- The proposed BRT station and busway along the Federal Highway at Asia Jaya

Overview
- Native name: Laluan BRT Persekutuan
- Status: Shelved in 2017; 9 years ago
- Line number: B2 (Purple)
- Locale: Klang Valley
- Termini: FB1 Pasar Seni; FB24 Klang;
- Stations: 24

Service
- Type: Bus rapid transit
- System: Hybrid System (combination of Direct Service, Trunk and Feeder)
- Services: Phase 1A : Pasar Seni – Kerinchi Phase 1B : Petaling Jaya – Subang Jaya Phase 2 : Shah Alam – Klang
- Daily ridership: 600,000 daily (expected)

Technical
- Line length: 32.52 km (20 mi)

= BRT Federal Line =

The BRT Federal Line was a proposed bus rapid transit for Kuala Lumpur–Klang Corridors, and it has been identified in the KL BRT Report 2011 as one of the potential BRT Corridors in the Klang Valley region. The BRT project was planned to be operational by 2018, but is now shelved indefinitely. The government cited "redundancies with the LRT3 (Shah Alam Line)" as the reason for its decision to cancel the project.

Designed to complement existing bus and rail transport networks, the BRT Federal line was to employ all-electric buses similar to BRT Sunway Line, however at ground level.

==Background and history==
According to a World Bank Report, the Klang-Shah Alam-Petaling Jaya corridor has nearly a million private vehicles travelling on the Federal Highway daily during morning peak hours. Transport Minister, Liow Tiong Lai has proposed the BRT KL-Klang line to ease the congestion. Unlike the BRT Sunway Line, the BRT KL-Klang will be on ground level.

DATA RECORDS:
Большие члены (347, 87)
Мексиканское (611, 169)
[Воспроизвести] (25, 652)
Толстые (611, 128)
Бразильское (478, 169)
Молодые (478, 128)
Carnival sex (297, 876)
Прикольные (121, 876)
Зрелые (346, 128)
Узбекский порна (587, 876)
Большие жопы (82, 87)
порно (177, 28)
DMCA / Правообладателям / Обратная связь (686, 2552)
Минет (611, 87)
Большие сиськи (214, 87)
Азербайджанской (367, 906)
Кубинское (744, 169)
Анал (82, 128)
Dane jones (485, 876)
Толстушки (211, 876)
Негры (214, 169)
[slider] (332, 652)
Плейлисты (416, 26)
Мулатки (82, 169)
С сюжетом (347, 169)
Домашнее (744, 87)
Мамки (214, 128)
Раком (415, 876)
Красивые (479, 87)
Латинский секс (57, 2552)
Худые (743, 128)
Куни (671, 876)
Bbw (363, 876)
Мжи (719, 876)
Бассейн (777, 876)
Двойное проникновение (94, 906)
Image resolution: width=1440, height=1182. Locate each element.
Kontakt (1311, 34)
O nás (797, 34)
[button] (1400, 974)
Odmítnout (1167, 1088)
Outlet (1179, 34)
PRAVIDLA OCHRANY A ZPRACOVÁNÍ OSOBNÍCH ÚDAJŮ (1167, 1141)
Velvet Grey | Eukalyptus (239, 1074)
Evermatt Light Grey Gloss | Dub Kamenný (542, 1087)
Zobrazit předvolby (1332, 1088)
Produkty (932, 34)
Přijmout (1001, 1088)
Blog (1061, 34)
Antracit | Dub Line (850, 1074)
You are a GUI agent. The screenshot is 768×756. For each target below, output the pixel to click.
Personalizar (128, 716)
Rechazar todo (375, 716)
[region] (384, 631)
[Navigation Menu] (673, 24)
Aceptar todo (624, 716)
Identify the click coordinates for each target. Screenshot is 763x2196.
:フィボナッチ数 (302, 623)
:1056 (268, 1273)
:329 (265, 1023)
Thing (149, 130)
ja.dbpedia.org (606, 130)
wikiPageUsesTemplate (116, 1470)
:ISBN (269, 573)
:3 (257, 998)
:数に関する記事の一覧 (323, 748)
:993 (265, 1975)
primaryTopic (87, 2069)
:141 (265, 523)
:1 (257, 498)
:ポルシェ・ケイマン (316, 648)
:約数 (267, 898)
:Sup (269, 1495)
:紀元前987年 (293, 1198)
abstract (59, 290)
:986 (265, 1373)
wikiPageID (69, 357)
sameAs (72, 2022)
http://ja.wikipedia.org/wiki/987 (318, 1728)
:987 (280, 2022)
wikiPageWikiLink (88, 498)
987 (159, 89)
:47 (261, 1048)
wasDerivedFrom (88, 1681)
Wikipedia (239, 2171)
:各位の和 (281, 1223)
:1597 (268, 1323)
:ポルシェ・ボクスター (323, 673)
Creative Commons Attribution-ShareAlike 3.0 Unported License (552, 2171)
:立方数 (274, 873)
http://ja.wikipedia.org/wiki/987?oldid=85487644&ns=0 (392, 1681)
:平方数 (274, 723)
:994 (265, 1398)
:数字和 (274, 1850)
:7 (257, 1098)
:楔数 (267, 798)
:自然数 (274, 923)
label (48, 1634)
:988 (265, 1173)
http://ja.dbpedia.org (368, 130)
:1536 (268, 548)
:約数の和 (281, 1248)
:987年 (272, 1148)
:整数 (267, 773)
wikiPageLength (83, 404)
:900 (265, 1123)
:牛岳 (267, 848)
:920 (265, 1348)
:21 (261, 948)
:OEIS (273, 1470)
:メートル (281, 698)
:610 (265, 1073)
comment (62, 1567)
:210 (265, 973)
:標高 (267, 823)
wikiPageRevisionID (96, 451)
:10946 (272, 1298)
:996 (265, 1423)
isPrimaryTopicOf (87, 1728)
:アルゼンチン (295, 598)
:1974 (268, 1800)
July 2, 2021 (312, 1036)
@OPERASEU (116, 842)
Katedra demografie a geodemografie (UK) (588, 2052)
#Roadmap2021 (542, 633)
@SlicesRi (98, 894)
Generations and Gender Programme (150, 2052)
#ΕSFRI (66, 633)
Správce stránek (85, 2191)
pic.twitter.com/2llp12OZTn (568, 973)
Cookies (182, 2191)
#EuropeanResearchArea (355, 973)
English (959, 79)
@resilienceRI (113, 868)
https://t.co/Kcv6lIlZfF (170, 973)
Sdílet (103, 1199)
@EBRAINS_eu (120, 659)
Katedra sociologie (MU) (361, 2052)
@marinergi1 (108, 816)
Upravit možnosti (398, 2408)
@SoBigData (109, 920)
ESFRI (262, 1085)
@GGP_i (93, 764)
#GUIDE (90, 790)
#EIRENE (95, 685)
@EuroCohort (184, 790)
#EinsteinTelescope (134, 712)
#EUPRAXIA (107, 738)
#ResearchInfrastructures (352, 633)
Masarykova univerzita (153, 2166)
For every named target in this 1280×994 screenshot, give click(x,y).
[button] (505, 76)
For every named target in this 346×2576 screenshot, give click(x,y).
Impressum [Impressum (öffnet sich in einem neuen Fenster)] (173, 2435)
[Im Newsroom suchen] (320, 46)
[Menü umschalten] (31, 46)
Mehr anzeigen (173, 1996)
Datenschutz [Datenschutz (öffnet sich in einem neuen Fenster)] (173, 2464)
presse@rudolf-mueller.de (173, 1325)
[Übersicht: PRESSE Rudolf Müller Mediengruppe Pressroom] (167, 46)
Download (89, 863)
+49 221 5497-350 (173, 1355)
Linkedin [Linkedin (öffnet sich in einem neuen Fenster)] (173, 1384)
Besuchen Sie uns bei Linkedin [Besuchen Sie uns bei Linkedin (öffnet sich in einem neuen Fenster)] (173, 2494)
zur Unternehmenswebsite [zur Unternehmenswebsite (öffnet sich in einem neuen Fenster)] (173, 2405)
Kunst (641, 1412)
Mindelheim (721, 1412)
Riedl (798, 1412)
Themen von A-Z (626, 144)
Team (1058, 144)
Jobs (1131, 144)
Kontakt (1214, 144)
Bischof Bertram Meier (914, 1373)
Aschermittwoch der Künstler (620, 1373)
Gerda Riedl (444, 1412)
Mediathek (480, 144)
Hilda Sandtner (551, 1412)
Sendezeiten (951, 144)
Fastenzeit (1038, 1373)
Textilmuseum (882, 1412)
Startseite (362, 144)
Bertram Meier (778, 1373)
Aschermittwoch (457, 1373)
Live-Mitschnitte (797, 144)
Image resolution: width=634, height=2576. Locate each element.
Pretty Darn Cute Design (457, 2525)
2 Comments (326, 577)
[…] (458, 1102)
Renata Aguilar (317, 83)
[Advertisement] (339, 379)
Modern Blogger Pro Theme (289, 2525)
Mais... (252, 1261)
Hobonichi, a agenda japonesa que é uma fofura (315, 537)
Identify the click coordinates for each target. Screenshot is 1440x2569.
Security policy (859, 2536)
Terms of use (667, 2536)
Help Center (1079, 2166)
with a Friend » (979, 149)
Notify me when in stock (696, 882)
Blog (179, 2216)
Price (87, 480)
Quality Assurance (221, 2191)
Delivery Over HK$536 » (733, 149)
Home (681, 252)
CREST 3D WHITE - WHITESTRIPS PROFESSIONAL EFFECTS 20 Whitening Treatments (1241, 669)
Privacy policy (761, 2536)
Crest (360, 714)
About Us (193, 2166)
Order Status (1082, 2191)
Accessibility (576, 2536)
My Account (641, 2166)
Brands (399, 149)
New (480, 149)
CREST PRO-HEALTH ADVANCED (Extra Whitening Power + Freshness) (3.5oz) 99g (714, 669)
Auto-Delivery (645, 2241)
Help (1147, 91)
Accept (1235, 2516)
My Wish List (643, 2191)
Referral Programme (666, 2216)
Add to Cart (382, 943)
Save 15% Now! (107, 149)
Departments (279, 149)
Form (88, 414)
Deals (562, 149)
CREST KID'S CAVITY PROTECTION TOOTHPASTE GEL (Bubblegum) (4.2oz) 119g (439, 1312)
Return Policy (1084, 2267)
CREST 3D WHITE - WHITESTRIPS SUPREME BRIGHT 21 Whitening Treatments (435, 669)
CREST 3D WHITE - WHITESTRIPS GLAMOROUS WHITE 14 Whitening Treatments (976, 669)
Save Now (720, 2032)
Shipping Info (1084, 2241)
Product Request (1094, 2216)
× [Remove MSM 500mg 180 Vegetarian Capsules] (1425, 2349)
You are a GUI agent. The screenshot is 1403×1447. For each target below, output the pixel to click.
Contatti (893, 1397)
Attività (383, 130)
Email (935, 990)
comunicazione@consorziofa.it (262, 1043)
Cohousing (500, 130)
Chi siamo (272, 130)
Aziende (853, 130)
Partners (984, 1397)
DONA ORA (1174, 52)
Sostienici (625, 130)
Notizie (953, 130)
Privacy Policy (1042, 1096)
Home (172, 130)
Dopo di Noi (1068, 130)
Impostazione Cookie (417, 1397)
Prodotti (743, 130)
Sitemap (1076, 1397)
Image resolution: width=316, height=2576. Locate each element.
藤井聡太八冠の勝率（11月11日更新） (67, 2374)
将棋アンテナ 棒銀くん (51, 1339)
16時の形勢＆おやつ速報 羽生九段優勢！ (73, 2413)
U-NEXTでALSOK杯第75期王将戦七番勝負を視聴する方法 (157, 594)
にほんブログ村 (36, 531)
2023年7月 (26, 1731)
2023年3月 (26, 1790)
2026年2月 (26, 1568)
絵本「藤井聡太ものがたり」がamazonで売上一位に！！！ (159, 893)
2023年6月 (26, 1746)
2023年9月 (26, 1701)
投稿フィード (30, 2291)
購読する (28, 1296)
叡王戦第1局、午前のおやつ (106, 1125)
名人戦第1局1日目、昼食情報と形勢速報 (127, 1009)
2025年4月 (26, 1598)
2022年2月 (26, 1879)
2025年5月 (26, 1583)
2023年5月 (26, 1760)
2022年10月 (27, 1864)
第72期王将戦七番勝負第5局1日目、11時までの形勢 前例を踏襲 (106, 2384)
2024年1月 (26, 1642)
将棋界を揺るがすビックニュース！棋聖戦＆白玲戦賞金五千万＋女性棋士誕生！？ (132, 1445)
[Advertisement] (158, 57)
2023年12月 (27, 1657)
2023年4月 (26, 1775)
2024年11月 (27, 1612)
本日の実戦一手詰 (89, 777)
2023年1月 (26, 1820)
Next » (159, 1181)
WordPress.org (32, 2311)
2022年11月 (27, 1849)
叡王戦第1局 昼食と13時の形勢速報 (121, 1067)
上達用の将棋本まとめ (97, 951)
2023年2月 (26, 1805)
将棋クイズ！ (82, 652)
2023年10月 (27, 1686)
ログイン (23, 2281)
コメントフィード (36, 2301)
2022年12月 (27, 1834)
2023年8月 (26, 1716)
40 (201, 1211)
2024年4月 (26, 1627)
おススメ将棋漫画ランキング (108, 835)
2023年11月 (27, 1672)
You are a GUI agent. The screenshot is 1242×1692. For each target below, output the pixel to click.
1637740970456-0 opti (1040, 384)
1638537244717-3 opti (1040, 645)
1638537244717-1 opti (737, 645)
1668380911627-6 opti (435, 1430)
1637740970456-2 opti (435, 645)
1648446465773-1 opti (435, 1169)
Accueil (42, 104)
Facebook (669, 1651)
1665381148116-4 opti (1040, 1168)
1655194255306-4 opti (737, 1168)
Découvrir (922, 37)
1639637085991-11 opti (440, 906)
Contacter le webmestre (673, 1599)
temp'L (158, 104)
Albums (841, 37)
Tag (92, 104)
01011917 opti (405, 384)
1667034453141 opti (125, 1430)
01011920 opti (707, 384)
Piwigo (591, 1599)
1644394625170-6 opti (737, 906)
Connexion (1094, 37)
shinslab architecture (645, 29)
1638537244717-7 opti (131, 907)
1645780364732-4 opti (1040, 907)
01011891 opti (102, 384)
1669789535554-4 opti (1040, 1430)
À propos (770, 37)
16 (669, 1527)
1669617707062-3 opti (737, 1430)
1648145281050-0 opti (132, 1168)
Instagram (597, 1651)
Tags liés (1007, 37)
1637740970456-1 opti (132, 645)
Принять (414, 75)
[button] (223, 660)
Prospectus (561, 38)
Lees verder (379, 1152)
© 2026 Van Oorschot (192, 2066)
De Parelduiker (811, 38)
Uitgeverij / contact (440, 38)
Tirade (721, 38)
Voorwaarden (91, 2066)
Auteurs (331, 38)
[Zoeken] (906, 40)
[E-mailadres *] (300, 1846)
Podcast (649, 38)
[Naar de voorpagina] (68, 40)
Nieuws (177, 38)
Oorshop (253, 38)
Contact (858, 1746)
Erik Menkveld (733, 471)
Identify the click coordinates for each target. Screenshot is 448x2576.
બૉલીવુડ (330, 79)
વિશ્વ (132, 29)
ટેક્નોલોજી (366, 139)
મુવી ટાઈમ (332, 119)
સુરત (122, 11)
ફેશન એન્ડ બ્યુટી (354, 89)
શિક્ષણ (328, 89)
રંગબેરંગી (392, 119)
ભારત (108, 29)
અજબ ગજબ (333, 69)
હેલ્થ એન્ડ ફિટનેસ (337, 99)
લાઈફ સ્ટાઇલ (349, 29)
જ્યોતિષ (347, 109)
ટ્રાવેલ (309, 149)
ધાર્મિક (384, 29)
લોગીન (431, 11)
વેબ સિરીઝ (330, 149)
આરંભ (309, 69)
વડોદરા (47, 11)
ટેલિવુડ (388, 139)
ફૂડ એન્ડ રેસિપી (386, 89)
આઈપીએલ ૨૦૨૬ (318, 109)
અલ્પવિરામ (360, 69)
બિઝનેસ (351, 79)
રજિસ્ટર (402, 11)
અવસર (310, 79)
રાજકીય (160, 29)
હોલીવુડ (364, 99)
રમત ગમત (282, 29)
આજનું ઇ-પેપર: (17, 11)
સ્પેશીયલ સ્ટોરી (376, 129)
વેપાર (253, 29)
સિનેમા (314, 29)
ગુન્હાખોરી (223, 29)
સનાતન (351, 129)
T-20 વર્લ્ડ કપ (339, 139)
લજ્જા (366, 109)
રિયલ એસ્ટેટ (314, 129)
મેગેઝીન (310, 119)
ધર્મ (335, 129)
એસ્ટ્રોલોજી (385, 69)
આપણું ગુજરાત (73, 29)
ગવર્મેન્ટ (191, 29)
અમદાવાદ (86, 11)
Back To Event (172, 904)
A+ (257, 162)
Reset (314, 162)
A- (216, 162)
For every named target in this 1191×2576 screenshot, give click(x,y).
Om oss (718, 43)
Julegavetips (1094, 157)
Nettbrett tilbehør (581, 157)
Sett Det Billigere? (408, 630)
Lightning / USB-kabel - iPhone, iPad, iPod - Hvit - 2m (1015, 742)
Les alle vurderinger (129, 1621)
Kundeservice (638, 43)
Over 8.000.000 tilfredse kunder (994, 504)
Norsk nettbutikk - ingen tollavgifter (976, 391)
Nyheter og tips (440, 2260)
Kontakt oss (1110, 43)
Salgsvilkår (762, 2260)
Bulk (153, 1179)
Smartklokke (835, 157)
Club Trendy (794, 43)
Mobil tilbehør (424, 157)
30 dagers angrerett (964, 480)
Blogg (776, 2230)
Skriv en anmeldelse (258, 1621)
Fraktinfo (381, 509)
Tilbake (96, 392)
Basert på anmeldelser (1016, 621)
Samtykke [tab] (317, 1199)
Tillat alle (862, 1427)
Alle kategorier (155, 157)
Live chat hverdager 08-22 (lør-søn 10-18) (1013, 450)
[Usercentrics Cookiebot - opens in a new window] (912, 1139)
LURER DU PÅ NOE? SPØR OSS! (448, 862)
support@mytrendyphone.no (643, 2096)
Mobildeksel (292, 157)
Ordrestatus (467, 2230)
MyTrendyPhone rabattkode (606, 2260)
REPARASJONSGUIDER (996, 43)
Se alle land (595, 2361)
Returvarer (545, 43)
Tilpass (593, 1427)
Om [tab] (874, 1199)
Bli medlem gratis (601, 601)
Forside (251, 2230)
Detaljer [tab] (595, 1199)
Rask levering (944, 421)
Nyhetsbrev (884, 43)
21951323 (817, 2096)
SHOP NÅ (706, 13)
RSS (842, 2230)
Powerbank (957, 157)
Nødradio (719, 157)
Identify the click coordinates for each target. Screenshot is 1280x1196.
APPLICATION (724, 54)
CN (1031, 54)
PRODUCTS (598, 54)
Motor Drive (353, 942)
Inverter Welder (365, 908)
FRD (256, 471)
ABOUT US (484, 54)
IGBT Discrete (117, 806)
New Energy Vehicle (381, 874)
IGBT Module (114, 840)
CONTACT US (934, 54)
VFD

YOUR GOAL: Write what comes next in the text about the BRT Federal Line, picking up after its last sentence. The records were taken from a separate source.

ANSWER TO THIS PROBLEM:
Prime Minister, Najib Razak has allocated RM 1.5 billion for the project during the 2016 Budget presentation.

The BRT line is planned to be built in the middle of Federal Highway and the construction is expected to start in the third quarter of 2016. Upon completion, about 80% of the BRT line will offer some form of connection with the LRT as well as KTM Komuter and will cut down travel times between Kuala Lumpur and Klang to 40 minutes from current 70 minutes. This project was said to start from Q3-2016, but no progress has been done yet.

Although the Transport Minister, Liow Tiong Lai, said that the project would be finished in 2 or 3 years time, it was confirmed to be shelved by the Economic Council, to "give priority to other transportation projects such as the high speed rail and the mass rapid transit". The Land Public Transport Commission (SPAD) has also annulled the BRT tender as shown on their website.

==Timeline==
19 January 2017 - SPAD invites bid for "comprehensive planning, design, finance, construction, operation, maintenance and upgrade" of the KL-Klang BRT project.

24 November 2017 - The tender agreement by the Land Public Transport Commission was officially annulled.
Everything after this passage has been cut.